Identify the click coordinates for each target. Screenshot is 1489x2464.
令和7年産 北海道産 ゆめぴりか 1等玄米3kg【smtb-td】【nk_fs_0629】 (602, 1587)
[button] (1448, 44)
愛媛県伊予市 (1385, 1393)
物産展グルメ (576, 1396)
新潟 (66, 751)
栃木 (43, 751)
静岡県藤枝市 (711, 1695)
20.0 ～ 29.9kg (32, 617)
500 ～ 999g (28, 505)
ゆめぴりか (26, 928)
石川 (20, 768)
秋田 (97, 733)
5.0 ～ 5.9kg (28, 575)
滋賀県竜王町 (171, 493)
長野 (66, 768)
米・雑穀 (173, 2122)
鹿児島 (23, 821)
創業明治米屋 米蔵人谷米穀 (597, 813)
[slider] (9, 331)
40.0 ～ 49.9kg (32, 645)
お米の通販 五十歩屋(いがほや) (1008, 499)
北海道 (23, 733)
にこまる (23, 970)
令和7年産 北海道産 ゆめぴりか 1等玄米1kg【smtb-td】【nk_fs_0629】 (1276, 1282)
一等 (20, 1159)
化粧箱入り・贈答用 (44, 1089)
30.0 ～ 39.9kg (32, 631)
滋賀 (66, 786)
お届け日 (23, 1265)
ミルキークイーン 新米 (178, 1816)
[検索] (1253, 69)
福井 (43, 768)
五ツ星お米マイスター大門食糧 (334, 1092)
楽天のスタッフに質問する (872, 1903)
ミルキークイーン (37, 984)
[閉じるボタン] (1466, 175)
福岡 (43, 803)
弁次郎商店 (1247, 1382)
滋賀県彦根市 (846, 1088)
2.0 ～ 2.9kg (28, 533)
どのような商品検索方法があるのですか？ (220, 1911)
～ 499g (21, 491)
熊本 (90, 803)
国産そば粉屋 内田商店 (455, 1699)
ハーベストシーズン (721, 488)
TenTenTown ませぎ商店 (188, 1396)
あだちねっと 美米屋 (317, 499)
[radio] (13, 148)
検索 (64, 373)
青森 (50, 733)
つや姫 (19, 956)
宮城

○ ○ ○ ○ ○

- _REQUIREMENT_:
Return, exactly and without additions, the lines that run from the one containing "[検索] (1253, 69)" to the end of the material above.

- _WORKED SOLUTION_:
[検索] (1253, 69)
福井 (43, 768)
五ツ星お米マイスター大門食糧 (334, 1092)
楽天のスタッフに質問する (872, 1903)
ミルキークイーン (37, 984)
[閉じるボタン] (1466, 175)
福岡 (43, 803)
弁次郎商店 (1247, 1382)
滋賀県彦根市 (846, 1088)
2.0 ～ 2.9kg (28, 533)
どのような商品検索方法があるのですか？ (220, 1911)
～ 499g (21, 491)
熊本 (90, 803)
国産そば粉屋 内田商店 (455, 1699)
ハーベストシーズン (721, 488)
TenTenTown ませぎ商店 (188, 1396)
あだちねっと 美米屋 (317, 499)
[radio] (13, 148)
検索 (64, 373)
青森 (50, 733)
つや姫 (19, 956)
宮城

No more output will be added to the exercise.